Lebenden Toten

Why have you never heard of Lebenden Toten?

Portland is a great town to be in a band. There is no shortage of people lining up to see you, and the community is very tight-knit. Unless you play punk rock.

Why have you never heard of Lebenden Toten?

Portland is a great town to be in a band. There is no shortage of people lining up to see you, and the community is very tight-knit. Unless you play punk rock.

Lebenden Toten plays punk rock—the good kind. The rip-your-guts-out and piss-all-over-your-dead-body kind. The band performs all over the world, have plenty of international support and released several records. So why have you never heard of them?

Almost every record LT has released has been in other countries that have historically supported their endeavors in ways Portland never could. Of the myriad releases credited to the band, only two of them have been released on a U.S. label.

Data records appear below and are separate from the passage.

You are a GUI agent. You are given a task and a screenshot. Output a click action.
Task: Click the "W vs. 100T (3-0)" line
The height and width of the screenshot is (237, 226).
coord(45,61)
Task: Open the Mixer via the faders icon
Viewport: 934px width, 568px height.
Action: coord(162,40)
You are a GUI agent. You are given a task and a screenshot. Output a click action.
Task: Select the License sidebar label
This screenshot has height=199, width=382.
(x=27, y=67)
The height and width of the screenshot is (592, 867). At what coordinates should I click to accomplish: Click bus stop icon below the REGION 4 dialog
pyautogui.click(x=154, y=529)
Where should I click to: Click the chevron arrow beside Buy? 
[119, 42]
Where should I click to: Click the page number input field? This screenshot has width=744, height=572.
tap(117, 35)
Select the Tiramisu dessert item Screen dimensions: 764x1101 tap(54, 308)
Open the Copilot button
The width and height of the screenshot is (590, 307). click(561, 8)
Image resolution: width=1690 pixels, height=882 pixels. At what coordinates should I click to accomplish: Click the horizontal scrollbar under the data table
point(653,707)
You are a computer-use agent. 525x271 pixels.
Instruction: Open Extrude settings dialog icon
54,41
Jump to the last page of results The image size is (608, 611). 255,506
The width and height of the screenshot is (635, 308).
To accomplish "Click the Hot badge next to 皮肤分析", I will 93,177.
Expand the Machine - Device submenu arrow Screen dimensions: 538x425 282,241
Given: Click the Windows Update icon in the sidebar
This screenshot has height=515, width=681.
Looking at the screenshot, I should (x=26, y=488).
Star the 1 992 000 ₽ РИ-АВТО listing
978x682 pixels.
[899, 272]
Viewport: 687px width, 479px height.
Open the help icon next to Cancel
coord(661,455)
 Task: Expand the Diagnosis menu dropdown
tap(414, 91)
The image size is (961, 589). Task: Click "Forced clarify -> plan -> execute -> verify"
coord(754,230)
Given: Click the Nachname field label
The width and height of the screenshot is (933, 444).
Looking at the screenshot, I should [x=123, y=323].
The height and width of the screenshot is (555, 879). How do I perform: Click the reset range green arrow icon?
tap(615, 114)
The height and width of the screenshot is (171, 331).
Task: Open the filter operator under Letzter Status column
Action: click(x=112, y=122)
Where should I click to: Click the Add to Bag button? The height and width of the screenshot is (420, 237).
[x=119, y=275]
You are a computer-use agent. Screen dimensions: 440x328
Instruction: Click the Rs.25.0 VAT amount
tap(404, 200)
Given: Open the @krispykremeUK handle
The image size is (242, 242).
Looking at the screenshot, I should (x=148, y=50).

To Portland’s credit, the one U.S. label with any Lebenden Toten releases is local punk label Feral Ward, run by former His Hero Is Gone and current Tragedy member Yannick Lorrain.

Everything else by LT has either been self-released or released by smaller punk labels in countries such as Japan, the Czech Republic and the Netherlands.

While LT usually packs the house when they play in Portland, it is only because their appearances are so sporadic. In 2011, LT played three shows. So far this year, the band is on pace to best that by at least one, having played near the end of March with a May show on the horizon.

A typical LT performance is an experience to remember, as whatever venue hosts the show will look like a DMZ afterward. What’s more, the biggest venue LT has played in the last four years is Branx, and the next biggest holds just over a hundred. Because the venues are so small, only the most dedicated LT fans will make it inside. And if that somehow includes you, they will make sure to make it an event for you.

What can one expect from the band itself? Apart from the usual crowd eruptions, expect lots of downbeats, feedback and shriek-y (sometimes downright scary) vocals from Chanel, the band’s singer. Because LT’s fan-base knows an awful lot about punk rock, expect comparisons to many bands you’ve never heard of, but I can offer at least one: a more explosive Melt-Banana.

And if you’re not familiar with Melt-Banana, just go to a LT show. It’ll be more fun that way.

Next show: May 30 at Blackwater Records (1925 SE Morrison St.), 8 p.m., all ages.